Tout commence dans la plus grande confusion. Surtout pour le festivalier non germanophone, qui pense tout d'abord que la publicité pour une célèbre marque de rasoirs qu'on lui inflige sur un écran de cinéma est un passage obligé à l'adresse d'un éventuel sponsor. Un échange assez vif (en allemand) entre deux spectateurs, ponctué de huées, entretient le doute. On saura plus tard que, comme on s'en doutait un peu, le spectacle a bien commencé. Mais seul le premier homme est un comédien (Felix Defèr, déchaîné) censé s'insurger quant à l'opportunisme de cette publicité (The best a man can get), ambiguë dans sa manière de questionner la masculinité toxique, le délicat rapport homme/femme, point nodal de la quête du héros de Cervantès. Ce dernier, dans le costume du chevalier à la triste figure qu'on lui connaît (pilosité échevelée, heaume cabossé), se lève lui aussi dans la salle et entraîne ce Sancho contemporain vers la scène. L'opéra peut commencer.
Écrit par Henri Cain à partir de la pièce de Jacques Le Lorrain Le Chevalier à la triste figure, le Don Quichotte de Massenet, qualifié par ce dernier de « comédie héroïque », créé en 1910 à Monaco, n'est qu'« un parfum de Cervantès », comme le définissait assez bien Marc Minkowski lorsqu'il dirigea la très belle version Pelly pour les adieux de José van Dam à La Monnaie en 2010. Un parfum aux fragrances bien hétérogènes. De ce handicap souvent moqué, Mariame Clément n'évacue pas les contours. Bien au contraire : dans les cinq décors spectaculaires (formidable réalisation de Julia Hansen) des cinq actes de cet opéra de moins de deux heures, sa vision (quid des super-héros aujourd'hui ?), parfait dosage d'humour et de mélancolie, offre une unité inespérée, un équilibre gracieux à un opéra qui boitait.
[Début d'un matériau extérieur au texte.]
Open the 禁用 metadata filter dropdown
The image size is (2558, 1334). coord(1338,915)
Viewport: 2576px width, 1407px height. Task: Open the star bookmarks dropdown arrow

L'Acte I serait un cadeau aux nostalgiques des spectacles à l'ancienne (mantilles, Rossinante à roulettes, baudet de carnaval) si ne venait malicieusement surligner cette Espagne de carton-pâte l'avancée à reculons d'une double-rangée de fauteuils rouges, copies conformes de ceux du Festspielhaus et dans lesquels prennent place les spectateurs du théâtre-dans-le-théâtre du houleux Prologue. L'Acte II montre comment un moulin à vent, sous l'effet d'une imagination débordante, peut faire irruption dans l'exiguïté de votre salle de bain. Quinze minutes enthousiasmantes à l'issue desquelles Mariame Clément peut entraîner ses spectateurs où elle veut : devant le mur tagué (We could be heros) de son Acte III, où les réverbères aux clignotements incertains sont des étoiles, et où son charismatique Quichotte-Spiderman convertit le grand banditisme de banlieue à la bonté, au sein du cinémascope glacé de l'open space de son Acte IV, où Dulcinée va dessiller Quichotte. Le V est un sommet d'émotion qui voit glisser à nouveau vers le spectateur la double rangée de fauteuils pourpres du début, afin de permettre à la Belle Dame sans Merci, qui se déleste de son collier, d'assister aux derniers instants du super-héros. Un palpitant effet de mise en abyme montre le très christique Quichotte délesté du poids de son costume par Sancho vêtu cette fois comme l'homme du Prologue. Ce tableau final, clos sur la reculée, au fond du plateau, du petit théâtre de Quichotte, rédime au passage l'héroïne insaisissable, ce « baume dulcifiant », ainsi que le disait Massenet de Lucy Arbell, la jeune interprète de Dulcinée, dont il s'était épris.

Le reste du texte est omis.